Payment-verified delivery

Sell the file. Keep the key private.

BitUnlock is a hosted Nostr unlock service for digital stores. It verifies every required Lightning split, then sends the buyer their encrypted delivery—without asking each store to operate a bot.

No LLM required. Deterministic protocol logic, explicit payment proofs, private Nostr delivery.

One service, many stores

A small integration surface.

Your storefront owns its checkout experience. BitUnlock owns payment verification, order serialization, and idempotent private delivery.

01

Register the product

Send the signed product coordinate, encrypted delivery secret, fee cap, and seller authorization.

02

Present one payment plan

Receive an immutable quote containing explicit seller, platform, and BitUnlock payment legs.

03

Let BitUnlock deliver

After all legs settle, the service sends one idempotent NIP-44 unlock to the authenticated buyer.

Developer quickstart

Start with fake sats. Ship with a pinned identity.

The dedicated sandbox uses the same signed store API and payment-plan state machine as production, while bearer-only controls settle fake invoices and advance deterministic time.

A safe first integration

No wallet or payment secret is needed to exercise a complete storefront flow.

  • Create an isolated, expiring sandbox session
  • Use ordinary NIP-98 requests through the SDK
  • Settle or expire only your session's fake legs
  • Pin the production service npub before launch
  • Run the no-secret conformance probe in CI
import {
  createBitUnlockSandboxClient,
  createSandboxSession
} from "@bitunlock/sdk";

const endpoint = "https://sandbox.unlock.example";
const session = await createSandboxSession(endpoint);
const sandbox = createBitUnlockSandboxClient({
  endpoint,
  sessionId: session.sessionId,
  controlToken: session.token,
  signer: window.nostr.signEvent
});

// Use sandbox.client for normal signed v1 calls.
// The bearer token is sent only to control routes.

Staging status: the complete HTTP flow, isolated sandbox, packages, and conformance probe are implemented. Public-money launch still requires real-provider testing, Cloudflare resources, rate limits, and operational review.

Security model

Custody minimized. Boundaries explicit.

BitUnlock cannot make a delivered digital file uncopyable. Its job is narrower and testable: do not release the delivery secret until the authorized payment conditions are proven.

No personal or admin nsec in the Worker

Sellers and buyers authorize with NIP-98. Only a separate, rotatable service key is stored as a protected Cloudflare secret.

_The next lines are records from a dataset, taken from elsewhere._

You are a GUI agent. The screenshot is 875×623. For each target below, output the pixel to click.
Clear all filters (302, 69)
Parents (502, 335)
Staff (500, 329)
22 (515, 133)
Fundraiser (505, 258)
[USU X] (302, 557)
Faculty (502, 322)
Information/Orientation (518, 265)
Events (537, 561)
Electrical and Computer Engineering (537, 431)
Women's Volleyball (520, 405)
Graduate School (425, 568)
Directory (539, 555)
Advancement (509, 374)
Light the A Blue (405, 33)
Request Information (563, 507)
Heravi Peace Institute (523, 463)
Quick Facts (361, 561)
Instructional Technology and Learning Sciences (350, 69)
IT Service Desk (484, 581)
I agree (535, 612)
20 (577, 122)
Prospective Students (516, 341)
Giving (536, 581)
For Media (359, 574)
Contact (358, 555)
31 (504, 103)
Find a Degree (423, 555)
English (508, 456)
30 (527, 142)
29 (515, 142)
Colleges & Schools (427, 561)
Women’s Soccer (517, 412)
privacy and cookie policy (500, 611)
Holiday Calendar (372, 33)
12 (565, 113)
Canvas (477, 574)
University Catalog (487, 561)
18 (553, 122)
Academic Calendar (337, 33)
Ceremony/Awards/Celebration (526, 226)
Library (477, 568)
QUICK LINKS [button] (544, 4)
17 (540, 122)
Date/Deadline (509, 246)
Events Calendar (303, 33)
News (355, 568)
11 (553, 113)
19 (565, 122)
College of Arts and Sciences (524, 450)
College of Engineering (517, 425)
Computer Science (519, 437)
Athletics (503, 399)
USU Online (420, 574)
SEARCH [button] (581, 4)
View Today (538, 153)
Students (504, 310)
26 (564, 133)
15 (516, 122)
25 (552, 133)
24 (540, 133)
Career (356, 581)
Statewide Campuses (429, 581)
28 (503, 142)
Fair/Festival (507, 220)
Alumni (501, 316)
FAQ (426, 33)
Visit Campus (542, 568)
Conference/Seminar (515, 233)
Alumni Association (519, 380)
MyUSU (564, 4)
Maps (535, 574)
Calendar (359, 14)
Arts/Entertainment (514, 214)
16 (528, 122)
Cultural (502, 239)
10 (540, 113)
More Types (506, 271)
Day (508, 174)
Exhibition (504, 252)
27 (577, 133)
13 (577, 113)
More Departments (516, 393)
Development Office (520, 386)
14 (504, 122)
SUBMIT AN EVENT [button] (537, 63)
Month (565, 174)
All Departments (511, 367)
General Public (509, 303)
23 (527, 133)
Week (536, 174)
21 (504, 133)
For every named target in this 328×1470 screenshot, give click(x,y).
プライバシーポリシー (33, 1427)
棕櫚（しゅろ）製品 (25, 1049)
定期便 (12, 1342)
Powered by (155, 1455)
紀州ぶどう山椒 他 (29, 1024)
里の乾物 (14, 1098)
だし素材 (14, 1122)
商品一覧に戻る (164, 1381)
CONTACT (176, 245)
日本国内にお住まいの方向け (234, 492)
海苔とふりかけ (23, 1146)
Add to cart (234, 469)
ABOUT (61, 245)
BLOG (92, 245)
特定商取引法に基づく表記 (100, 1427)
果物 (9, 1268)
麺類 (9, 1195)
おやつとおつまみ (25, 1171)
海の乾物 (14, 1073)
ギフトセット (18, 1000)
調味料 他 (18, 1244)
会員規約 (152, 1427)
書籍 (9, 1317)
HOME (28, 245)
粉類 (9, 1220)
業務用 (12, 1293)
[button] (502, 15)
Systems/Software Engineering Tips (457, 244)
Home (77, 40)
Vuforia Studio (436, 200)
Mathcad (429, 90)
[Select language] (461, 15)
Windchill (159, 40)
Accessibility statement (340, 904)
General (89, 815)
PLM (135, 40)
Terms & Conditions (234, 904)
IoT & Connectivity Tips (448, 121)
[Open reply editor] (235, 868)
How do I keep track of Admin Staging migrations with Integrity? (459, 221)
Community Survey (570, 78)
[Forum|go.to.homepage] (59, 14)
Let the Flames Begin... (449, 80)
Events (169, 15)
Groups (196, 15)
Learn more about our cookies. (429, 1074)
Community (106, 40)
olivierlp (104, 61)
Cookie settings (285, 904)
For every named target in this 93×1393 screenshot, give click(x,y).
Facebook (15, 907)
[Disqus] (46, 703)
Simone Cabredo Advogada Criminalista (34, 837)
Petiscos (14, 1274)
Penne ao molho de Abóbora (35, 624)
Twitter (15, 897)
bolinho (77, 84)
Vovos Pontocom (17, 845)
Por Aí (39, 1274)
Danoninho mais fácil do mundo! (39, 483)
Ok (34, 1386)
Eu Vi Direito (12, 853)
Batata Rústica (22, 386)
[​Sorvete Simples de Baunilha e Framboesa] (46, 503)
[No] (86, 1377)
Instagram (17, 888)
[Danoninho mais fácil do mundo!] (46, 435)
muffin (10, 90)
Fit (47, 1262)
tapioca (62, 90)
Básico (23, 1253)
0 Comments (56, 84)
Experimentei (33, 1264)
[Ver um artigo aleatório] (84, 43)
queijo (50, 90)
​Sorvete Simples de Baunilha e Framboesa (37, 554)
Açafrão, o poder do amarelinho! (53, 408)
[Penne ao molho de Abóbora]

Restricted wallet permissions

Seller NWC credentials are AEAD-encrypted in D1; platform and service connections remain dedicated receive-only Worker secrets.

All legs or no unlock

Partial, expired, mismatched, or replayed payments cannot transition an order to fulfillment.

Private and idempotent delivery

Each buyer receives one persisted NIP-44 envelope per product, with repeat-safe retrieval and serialized order mutation.